• _What is required_: Please write out the data exactly, from the line with "You are a computer-use agent. Image resolution: width=684" to the line with "Looking at the screenshot, I should point(1449,13).", both of those lines included.

• _Task inputs_:
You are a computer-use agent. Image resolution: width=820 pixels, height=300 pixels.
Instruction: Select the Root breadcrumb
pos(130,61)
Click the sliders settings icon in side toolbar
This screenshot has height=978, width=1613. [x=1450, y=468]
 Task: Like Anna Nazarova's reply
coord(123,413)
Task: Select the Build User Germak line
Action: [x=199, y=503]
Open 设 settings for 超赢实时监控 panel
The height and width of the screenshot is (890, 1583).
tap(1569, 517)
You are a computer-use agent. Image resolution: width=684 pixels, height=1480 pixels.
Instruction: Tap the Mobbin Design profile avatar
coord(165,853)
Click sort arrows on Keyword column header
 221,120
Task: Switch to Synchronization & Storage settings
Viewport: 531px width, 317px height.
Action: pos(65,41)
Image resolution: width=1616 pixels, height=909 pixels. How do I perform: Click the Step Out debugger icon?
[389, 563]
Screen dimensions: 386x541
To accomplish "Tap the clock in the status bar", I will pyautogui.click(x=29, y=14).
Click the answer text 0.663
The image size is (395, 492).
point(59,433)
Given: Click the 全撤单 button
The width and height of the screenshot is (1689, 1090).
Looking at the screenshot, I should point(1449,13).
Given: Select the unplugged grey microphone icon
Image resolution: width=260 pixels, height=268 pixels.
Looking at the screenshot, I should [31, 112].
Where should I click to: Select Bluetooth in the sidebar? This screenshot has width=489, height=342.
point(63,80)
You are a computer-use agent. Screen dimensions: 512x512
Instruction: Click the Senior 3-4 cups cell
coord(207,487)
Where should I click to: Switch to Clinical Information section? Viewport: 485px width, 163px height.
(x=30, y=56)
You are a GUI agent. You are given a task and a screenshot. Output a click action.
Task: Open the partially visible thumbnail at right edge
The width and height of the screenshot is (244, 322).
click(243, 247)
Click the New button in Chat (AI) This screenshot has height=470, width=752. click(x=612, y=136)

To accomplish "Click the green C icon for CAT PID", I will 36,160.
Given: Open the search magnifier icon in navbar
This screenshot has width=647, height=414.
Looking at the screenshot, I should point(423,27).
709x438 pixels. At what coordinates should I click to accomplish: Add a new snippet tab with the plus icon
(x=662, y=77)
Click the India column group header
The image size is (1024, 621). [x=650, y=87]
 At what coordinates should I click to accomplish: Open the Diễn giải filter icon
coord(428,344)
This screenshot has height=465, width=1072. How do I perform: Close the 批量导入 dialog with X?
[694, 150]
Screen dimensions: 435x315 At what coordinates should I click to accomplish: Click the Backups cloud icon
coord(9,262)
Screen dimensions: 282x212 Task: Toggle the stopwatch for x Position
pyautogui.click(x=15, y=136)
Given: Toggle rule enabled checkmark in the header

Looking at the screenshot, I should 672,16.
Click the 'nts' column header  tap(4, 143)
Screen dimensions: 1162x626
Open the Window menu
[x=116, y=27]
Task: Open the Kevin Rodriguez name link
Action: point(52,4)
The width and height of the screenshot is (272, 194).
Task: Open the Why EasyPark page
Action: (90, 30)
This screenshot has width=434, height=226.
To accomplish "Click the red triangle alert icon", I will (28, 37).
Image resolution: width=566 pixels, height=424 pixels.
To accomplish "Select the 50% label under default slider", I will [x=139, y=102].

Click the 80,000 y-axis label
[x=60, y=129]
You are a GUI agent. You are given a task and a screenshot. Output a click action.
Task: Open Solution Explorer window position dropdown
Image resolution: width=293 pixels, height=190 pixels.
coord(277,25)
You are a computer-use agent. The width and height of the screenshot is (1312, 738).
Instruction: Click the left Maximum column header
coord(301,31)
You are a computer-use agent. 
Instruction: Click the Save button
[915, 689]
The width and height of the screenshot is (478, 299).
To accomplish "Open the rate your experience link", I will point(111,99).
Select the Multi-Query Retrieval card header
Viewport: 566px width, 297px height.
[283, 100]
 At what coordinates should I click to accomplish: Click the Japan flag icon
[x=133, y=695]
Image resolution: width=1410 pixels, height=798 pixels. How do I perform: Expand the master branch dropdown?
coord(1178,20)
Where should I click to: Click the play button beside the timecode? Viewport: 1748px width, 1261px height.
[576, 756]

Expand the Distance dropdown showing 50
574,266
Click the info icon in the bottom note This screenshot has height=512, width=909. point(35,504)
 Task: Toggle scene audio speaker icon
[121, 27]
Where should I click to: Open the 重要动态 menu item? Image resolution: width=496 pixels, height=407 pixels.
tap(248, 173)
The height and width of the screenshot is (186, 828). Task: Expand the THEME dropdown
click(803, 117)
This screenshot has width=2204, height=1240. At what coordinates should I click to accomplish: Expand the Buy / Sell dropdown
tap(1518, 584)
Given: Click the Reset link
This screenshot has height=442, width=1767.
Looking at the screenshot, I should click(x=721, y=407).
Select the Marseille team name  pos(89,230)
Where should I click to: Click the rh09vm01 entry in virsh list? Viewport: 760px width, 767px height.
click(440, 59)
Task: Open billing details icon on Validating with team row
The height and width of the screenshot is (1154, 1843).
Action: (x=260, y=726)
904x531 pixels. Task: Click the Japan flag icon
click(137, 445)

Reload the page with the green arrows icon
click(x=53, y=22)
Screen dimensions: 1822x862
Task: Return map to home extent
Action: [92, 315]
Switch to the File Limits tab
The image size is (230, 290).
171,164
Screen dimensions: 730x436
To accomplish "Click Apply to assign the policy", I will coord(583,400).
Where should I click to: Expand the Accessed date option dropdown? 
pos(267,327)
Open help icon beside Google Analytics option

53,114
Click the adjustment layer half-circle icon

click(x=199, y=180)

• _Solution_:
You are a computer-use agent. Image resolution: width=684 pixels, height=1480 pixels.
Instruction: Tap the Mobbin Design profile avatar
coord(165,853)
Click sort arrows on Keyword column header
 221,120
Task: Switch to Synchronization & Storage settings
Viewport: 531px width, 317px height.
Action: pos(65,41)
Image resolution: width=1616 pixels, height=909 pixels. How do I perform: Click the Step Out debugger icon?
[389, 563]
Screen dimensions: 386x541
To accomplish "Tap the clock in the status bar", I will pyautogui.click(x=29, y=14).
Click the answer text 0.663
The image size is (395, 492).
point(59,433)
Given: Click the 全撤单 button
The width and height of the screenshot is (1689, 1090).
Looking at the screenshot, I should point(1449,13).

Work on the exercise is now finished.